Em tempos remotos, Israel esteve sob o comando de juízes. Guiadas por Moisés rumo à Terra Prometida, e lá assentadas por Josué, as doze tribos dos hebreus, após a morte dos líderes carismáticos que as haviam conduzido da escravidão no Egito à fartura de Canaã, não tardaram a descumprir a lei mosaica. Diante da reiterada adoração a ídolos, conduta tida pelas normas então vigentes como violação à aliança entre Israel e o Senhor, conta a Bíblia que, no ardor da ira, Deus entregou o povo por ele eleito à sanha de seus vizinhos invasores. A cada período de opressão, os israelitas rogavam socorro ao seu Senhor, e este, compadecido, levantava um juiz para salvá-los e assegurar períodos de paz e estabilidade. Morto o líder, Israel afundava novamente no caos, tornando a tombar sob o jugo de estrangeiros.
Os juízes hebreus da antiguidade desempenhavam todas as funções de mando e, em particular, as de organização e condução de manobras militares contra os povos inimigos. A escolha dos juízes era atribuída a desígnios divinos, e, por isso, sua legitimidade provinha da crença, partilhada por toda uma população, de que o espírito do Senhor era efetivamente capaz de transformar indivíduos até então anônimos em comandantes de tropas exitosas. Como exemplos, pensemos em Débora, profetisa que, apesar da condição feminina em uma sociedade de varões, foi a juíza responsável por tramar a morte do principal general cananeu, e em Gideão, membro do clã mais fraco de sua tribo, e, ainda assim, capaz de conduzir uma tropa de apenas 300 homens rumo à vitória retumbante sobre os midianitas.

▸ Registros brutos
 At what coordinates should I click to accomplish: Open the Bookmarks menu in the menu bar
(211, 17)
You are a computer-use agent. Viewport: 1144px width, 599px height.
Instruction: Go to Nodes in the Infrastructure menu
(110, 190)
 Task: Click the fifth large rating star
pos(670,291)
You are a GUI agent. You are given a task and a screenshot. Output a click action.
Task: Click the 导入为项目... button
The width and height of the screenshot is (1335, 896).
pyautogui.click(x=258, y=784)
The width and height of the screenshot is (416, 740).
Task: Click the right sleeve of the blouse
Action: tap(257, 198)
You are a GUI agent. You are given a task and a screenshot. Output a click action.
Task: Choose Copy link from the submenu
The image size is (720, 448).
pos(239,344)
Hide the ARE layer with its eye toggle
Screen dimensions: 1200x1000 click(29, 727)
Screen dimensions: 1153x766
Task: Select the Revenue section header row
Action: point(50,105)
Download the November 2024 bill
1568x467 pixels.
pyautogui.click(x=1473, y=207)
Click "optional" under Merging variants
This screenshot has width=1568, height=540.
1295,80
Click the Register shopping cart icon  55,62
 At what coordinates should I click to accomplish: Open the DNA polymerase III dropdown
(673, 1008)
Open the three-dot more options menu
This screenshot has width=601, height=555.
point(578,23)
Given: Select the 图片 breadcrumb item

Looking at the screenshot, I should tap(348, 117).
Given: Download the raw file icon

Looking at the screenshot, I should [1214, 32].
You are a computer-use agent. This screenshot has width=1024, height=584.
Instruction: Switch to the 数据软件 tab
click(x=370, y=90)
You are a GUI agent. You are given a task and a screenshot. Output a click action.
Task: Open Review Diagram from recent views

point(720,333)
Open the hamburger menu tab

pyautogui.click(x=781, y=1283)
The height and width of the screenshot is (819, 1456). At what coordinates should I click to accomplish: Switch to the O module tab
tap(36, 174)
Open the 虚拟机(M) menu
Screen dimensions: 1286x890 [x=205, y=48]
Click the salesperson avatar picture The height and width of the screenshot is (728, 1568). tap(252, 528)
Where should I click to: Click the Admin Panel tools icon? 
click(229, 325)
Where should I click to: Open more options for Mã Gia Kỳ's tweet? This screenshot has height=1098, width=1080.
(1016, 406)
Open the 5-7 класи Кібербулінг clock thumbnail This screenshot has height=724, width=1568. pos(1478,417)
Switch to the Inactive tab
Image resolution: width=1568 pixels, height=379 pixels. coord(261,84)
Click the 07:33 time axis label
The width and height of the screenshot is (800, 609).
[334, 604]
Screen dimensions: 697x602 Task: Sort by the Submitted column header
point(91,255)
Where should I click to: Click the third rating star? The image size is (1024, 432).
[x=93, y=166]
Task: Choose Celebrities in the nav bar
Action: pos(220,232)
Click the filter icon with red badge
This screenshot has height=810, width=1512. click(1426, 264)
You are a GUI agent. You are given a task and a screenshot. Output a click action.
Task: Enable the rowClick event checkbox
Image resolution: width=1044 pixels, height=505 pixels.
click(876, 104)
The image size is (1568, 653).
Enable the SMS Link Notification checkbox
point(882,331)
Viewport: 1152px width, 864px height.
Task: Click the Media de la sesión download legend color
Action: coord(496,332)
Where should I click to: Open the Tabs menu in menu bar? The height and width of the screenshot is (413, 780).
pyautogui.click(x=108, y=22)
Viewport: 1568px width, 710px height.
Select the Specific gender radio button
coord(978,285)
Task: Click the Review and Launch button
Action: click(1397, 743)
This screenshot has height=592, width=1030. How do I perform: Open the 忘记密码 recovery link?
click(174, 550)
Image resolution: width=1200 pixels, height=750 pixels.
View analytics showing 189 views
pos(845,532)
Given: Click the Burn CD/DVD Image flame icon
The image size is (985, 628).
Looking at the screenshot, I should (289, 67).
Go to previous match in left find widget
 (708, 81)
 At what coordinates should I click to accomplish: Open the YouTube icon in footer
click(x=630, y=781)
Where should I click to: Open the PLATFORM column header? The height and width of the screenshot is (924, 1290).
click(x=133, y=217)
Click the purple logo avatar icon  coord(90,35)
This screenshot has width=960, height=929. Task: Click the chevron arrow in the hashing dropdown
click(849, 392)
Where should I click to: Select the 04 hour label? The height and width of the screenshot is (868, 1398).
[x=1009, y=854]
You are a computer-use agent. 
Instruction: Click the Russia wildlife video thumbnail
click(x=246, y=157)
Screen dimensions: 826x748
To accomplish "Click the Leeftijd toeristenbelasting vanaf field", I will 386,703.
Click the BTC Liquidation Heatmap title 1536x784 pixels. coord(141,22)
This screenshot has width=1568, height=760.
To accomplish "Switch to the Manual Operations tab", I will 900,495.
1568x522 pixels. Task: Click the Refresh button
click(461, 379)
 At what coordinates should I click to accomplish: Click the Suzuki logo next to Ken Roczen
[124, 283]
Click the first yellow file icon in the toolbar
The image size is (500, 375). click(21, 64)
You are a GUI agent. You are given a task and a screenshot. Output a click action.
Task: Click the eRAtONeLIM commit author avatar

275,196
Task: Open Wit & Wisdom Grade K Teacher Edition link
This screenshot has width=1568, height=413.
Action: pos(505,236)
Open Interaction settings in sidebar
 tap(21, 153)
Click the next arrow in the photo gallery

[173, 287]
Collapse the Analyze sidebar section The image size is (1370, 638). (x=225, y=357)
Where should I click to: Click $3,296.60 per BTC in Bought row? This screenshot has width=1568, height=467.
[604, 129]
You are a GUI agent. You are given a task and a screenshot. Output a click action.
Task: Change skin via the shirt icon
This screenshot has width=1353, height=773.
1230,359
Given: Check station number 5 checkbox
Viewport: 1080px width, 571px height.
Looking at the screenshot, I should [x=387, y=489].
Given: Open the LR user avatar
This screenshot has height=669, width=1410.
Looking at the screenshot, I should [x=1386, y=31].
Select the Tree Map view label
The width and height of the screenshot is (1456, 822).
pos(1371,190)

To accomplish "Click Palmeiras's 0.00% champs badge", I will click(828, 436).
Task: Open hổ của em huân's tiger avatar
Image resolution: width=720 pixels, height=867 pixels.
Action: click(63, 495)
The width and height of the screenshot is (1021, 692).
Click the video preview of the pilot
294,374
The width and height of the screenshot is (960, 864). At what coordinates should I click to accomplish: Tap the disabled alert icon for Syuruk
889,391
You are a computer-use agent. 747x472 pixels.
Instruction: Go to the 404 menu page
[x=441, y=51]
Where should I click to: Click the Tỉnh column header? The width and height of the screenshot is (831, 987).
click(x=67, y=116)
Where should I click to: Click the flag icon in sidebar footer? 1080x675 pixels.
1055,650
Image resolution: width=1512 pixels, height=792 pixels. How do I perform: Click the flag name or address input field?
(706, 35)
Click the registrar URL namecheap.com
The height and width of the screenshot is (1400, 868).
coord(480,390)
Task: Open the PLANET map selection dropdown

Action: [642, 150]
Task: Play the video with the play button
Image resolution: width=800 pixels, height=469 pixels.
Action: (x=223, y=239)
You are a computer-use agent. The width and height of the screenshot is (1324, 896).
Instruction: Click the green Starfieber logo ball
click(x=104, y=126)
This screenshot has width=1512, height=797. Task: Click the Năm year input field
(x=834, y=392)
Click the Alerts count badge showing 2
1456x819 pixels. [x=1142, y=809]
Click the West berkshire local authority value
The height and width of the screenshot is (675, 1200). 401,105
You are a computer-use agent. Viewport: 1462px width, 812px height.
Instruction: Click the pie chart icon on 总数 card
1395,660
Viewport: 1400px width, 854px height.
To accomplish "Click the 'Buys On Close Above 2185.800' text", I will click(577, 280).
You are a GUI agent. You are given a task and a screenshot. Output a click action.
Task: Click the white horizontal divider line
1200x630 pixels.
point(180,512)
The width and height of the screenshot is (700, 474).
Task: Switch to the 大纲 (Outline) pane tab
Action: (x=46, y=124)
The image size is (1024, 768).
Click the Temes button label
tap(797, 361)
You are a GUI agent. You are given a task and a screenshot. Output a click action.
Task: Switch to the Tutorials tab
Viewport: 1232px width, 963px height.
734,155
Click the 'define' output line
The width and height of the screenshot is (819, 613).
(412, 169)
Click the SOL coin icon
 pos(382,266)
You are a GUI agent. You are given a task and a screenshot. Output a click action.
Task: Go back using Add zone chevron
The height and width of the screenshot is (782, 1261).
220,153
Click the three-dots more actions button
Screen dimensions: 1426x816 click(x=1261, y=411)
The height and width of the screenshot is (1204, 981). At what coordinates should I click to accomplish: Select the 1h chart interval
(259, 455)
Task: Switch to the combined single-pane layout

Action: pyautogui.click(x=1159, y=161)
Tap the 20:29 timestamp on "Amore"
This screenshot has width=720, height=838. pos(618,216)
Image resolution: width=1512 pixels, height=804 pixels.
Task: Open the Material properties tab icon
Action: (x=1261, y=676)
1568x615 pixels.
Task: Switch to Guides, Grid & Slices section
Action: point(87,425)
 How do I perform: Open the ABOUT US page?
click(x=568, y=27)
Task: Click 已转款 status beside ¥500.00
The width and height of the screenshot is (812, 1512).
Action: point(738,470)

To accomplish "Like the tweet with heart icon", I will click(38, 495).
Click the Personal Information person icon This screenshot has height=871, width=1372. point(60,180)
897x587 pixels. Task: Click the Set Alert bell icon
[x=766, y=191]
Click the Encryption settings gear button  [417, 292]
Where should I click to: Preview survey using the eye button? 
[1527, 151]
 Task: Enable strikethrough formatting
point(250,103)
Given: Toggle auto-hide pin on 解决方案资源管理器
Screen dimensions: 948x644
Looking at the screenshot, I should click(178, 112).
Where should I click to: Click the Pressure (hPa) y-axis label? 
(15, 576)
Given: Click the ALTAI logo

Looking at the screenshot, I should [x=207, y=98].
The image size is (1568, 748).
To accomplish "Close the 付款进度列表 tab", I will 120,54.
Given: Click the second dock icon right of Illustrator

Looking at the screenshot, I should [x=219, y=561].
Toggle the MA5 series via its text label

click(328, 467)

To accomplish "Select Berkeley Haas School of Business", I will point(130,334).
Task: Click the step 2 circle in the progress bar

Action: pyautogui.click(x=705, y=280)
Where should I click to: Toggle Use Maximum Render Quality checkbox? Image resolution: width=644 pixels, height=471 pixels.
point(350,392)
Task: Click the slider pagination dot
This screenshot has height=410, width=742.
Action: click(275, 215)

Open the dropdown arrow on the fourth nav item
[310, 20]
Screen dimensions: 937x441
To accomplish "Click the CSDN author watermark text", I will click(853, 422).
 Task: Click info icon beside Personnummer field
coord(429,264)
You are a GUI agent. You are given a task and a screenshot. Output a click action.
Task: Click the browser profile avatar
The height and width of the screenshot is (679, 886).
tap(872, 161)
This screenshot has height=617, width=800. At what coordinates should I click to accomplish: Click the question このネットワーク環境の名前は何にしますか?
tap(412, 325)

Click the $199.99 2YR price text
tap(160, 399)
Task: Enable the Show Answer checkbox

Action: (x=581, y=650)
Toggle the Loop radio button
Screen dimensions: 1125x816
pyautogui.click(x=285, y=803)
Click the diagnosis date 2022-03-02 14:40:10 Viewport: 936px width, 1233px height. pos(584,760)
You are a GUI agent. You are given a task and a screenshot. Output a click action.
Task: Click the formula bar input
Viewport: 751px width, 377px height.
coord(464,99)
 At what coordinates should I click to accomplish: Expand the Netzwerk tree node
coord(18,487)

▸ Instruções de trabalho
Dê continuidade ao trecho sobre os juízes do antigo Israel, começando logo após a última frase apresentada.

▸ Resposta
Na contemporaneidade de um belo país tropical, juízes de cúpula também concentram, em suas mãos, todas as atribuições de mando. Embora as normas lá vigentes estipulem uma clara separação entre os poderes, esses extravagantes senhores insistem em ditar leis e políticas públicas sob a desculpa de que sua atuação um tanto “inovadora” se destinaria a suprir a inércia de um legislativo moroso. Em certas situações, chegam a se comportar como se estivessem à testa de forças militares ao conjugarem o verbo “derrotar” em alusão a seus oponentes políticos e, ainda, ao prenderem figurões fardados sem observância aos ritos aplicáveis, como se contabilizassem baixas em campos de batalha. Escolhidos e nomeados a partir de critérios meramente politiqueiros, os intrigantes juízes tropicais não se legitimam por qualquer crença popular na legalidade de seu processo de designação, por seu carisma pessoal ou por uma fidelidade tradicional, cada vez mais posta em xeque. Ao que tudo indica, somente se mantêm no poder graças à covardia das autoridades não-togadas e ao terror disseminado por uma série de prisões políticas.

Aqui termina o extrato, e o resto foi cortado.